Tradeshows have long been a staple in agriculture and other industries. For exhibitors they have been a way to access customers, network, and grow a business. For farmers, they have served a strong social function and business aspects.

During COVID we have seen them squashed, while agribusiness has trekked on.

The entire 2021 crop marketing crop cycle happened without in-person events, which has, predictably, forced exhibitors to ask whether farm shows and conferences are providing the marketing return once assumed.

The blame gets placed on COVID, but tradeshows return on invested dollars for exhibitors have long been declining (note: anecdotal to my conversations) thanks to new digital avenues: the internet and mobile connectivity at large, but more specifically new routes to the customer like Facebook and Google for example.

The social function behind trade shows I believe will still be desired by farmers and that will be enough to keep them around.

The challenge is that tradeshows are a platform: a two-sides market of sorts where having large (in revenue size and marketing budget), well known exhibitors act as an anchor to attract smaller exhibitors and ultimately attendees. No different than a shopping mall. If we begin to see hesitation to participate from exhibitors, attendee engagement declines. This creates a negative fly wheel of less value to the attendee, which means less value to the exhibitor which means less dollars to the organizer of the event.

The key driver of this negative momentum in my opinion is a declining return on marketing dollars for large exhibitors.

They question the dollar spend vs. alternatives and as Shaun Haney points out in his article, “the old adage of “if we are not there as an exhibitor, people will notice” is not good enough anymore.”

How could they provide value to exhibitors?
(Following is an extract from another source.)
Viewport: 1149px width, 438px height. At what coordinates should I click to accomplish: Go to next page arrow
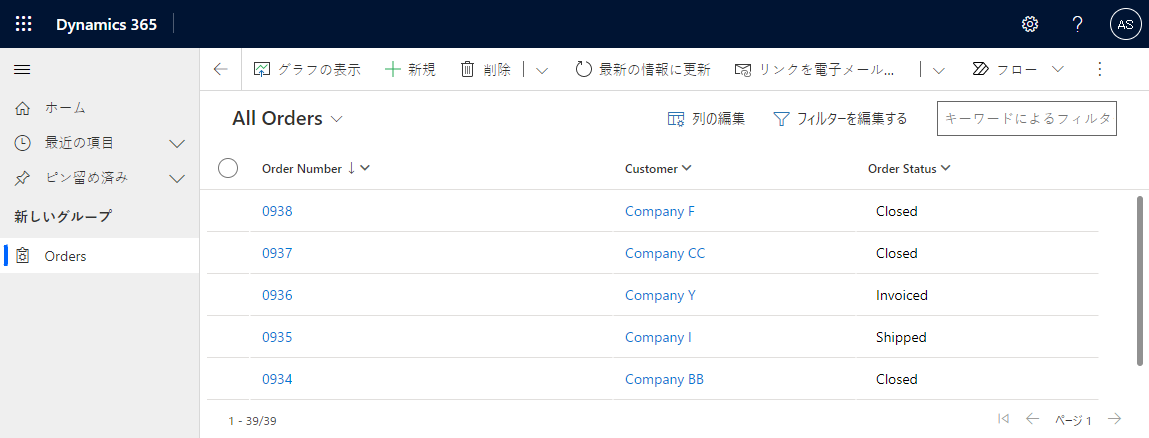click(1114, 419)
Metrics. Data. Quantifiable and tangible implications for exhibitors participating so that marketing decision makers can justify the 5, 6 or 7 figure spend (and opportunity cost) of participating in the trade show vs. alternatives such as online advertising or hiring a few extra staff to build a direct relationship with farmers. And ideally? Deliver outcomes.

In a digital world, stating an event summary of “20,000 farmers” won’t cut it anymore.

Here are some of what we may see coming from ag trade shows moving forward:

  • Heat maps of traffic.

  • Quantification of traffic within booths (numbers, acres, geographic location). This could also go into facial recognition which gets to emotional scoring and mood detection, which may be controversial, but is being done in other industries. And goes to deriving numbers similar to a web page traffic data set: average time in booth, conversion to leads etc. I have even heard of audio capture with AI to assess the conversion potential of the conversation.

  • Digital infrastructure to support lead generation, order management etc right at the trade show itself that can connect into ERP’s or other online ordering systems via API along with the “who” from the attendee making the order, delivering a higher resolution understanding of product demand.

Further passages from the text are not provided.